Reading passage:
_ _ _

Newspapers large and small inform readers (and even non-subscribers) about the complexities of health-care reform

By Al Cross
Kentucky Health News, Institute for Rural Journalism and Community Issues

In about two months, states and the federal government will open online marketplaces for health insurance, which will also offer subsidies based on income and the opportunity for the poor to enroll in the Medicaid program in states that have expanded it above the poverty level. By March 31, almost all Americans will be required to have health insurance or pay a penalty.

These steps will implement the health-reform law that Congress passed in 2010 and that even the White House calls Obamacare. It will be one of the most complex and challenging changes in American society since World War II, and newspapers are starting to help their readers get ready for it. Sunday's Lexington Herald-Leader had a story by Mary Meehan titled "What you need to know about Kentucky's health-reform plan."

_ _ _

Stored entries

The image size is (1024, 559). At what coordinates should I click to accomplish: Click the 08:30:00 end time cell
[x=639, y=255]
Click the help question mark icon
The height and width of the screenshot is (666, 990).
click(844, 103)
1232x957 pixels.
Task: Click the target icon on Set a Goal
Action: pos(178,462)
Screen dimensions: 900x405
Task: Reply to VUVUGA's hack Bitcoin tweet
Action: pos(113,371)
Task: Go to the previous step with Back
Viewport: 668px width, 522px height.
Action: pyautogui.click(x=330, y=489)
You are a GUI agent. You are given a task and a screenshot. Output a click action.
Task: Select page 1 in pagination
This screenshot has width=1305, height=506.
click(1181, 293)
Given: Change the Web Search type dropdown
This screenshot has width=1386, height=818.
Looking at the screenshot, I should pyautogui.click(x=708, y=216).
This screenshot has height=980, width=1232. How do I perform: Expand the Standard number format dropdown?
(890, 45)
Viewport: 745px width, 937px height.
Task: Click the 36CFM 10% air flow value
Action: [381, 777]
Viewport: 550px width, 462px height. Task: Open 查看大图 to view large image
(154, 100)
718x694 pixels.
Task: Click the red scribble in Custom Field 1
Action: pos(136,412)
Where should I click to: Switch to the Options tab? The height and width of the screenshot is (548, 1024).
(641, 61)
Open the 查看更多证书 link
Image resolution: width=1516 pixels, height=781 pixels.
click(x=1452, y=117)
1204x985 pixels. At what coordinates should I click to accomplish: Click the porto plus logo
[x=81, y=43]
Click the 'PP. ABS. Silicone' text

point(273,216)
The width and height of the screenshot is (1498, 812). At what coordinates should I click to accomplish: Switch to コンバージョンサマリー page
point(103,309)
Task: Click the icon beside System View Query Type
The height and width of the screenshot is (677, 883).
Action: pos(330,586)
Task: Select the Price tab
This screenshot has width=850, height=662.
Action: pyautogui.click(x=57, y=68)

_ _ _

Questions on the material:
**1.** In the article on health-care reform, by what date will almost all Americans be required to have health insurance or pay a penalty?
**2.** Echo the article on health-care reform between "By Al Cross" and "pay a penalty.", inclusive.

Problem solutions:
**1.** March 31

**2.**
By Al Cross
Kentucky Health News, Institute for Rural Journalism and Community Issues

In about two months, states and the federal government will open online marketplaces for health insurance, which will also offer subsidies based on income and the opportunity for the poor to enroll in the Medicaid program in states that have expanded it above the poverty level. By March 31, almost all Americans will be required to have health insurance or pay a penalty.